Bürgerservice : Neues Bürgerbüro Mitte: Schneller und entspannt soll alles werden

Für 3,5 Millionen Euro soll im Rathaus ein neuer Verwaltungsservice den Standort im Seidenweberhaus ablösen.

40 000 Menschen nutzen den Bürgerservice jedes Jahr – und viele von ihnen haben leidvolle Erfahrungen beim Besuch der zuständigen Verwaltungsstelle Mitte im Erdgeschoss des Seidenweberhauses gemacht. Wer das Büro am Theaterplatz nutzt, muss zumeist Geduld und körperliche Ausdauer mitbringen. Ob für den Antrag auf einen neuen Personalausweis oder nur um Hundebeutel zu kaufen. Die Sitzmöglichkeiten sind begrenzt und auch die Schreibtische der acht Mitarbeiter stehen auf der Fläche im Erdgeschoss sehr nah beieinander. Diskrete Gespräche bei Meldeangelegenheiten oder bei der Beantragung von Führungszeugnissen sind nur schwer zu führen und im Hinblick auf den Datenschutz kritisch. Unter dem oft gereizten Klima leiden auch die Verwaltungsmitarbeiter.

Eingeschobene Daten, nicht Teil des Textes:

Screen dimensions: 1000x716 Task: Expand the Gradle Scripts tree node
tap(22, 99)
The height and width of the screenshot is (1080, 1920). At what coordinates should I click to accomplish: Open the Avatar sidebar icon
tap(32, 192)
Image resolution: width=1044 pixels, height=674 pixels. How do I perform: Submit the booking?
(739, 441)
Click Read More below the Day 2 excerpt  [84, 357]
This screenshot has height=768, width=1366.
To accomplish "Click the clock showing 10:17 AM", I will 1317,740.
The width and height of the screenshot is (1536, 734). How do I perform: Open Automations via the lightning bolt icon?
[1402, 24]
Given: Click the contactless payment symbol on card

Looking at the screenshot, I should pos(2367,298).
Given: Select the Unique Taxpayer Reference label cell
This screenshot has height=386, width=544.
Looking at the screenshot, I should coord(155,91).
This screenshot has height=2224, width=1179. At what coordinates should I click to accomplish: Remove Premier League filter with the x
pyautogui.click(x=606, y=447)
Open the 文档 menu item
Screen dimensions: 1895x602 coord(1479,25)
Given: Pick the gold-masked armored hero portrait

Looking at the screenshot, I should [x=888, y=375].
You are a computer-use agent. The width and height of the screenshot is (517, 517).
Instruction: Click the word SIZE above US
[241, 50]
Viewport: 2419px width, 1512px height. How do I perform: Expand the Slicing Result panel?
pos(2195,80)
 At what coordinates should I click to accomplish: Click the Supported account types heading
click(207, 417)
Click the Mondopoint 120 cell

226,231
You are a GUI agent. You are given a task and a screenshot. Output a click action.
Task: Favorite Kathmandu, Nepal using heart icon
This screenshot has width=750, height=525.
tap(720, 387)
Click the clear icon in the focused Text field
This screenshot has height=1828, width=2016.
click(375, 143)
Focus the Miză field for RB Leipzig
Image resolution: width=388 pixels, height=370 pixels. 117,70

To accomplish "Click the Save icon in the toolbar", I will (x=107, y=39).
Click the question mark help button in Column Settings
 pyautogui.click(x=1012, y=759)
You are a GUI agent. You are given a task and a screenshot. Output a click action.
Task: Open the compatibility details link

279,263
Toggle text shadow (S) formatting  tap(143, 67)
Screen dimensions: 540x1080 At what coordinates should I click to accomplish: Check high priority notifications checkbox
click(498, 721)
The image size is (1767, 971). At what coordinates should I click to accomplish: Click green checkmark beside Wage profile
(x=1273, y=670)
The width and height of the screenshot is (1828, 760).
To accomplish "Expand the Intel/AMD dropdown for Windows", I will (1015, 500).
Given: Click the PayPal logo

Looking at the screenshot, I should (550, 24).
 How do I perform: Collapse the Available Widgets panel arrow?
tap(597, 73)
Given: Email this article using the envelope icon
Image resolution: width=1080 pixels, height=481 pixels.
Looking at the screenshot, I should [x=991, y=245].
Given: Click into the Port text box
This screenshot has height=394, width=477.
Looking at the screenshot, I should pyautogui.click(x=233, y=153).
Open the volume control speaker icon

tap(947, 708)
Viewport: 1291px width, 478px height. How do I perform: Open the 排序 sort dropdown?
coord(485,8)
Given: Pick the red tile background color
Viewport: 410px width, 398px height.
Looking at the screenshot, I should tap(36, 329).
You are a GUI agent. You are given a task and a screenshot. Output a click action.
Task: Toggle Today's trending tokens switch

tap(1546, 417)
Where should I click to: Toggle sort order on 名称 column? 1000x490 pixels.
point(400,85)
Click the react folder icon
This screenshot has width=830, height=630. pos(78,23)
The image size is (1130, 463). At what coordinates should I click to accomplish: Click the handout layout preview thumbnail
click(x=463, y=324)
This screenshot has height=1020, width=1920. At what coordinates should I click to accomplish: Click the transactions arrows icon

Doch das soll bald anders werden. Auch weil das Seidenweberhaus aufgegeben wird. Das Büro Mandel Architekten und Ingenieure aus Essen hat nun eine Machbarkeitsstudie für ein neues Bürgerbüro vorgestellt. Für 3,5 Millionen Euro soll demnach die frühere Einwohnermeldeamt-Halle (EMA) im Rathaus zu einer modernen, mitarbeiter- und bürgerfreundlichen Servicestelle umgebaut werden. Auf der 1000 Quadratmeter großen Fläche im Erdgeschoss des Gebäudes am Von-der-Leyen-Platz arbeiten in einem kleinen Bereich die Mitarbeiter des Pass- und Meldewesens, der größere Teil ist mit Stellwänden abgetrennt und dient neben dem IT-Serverraum als Briefwahlbüro.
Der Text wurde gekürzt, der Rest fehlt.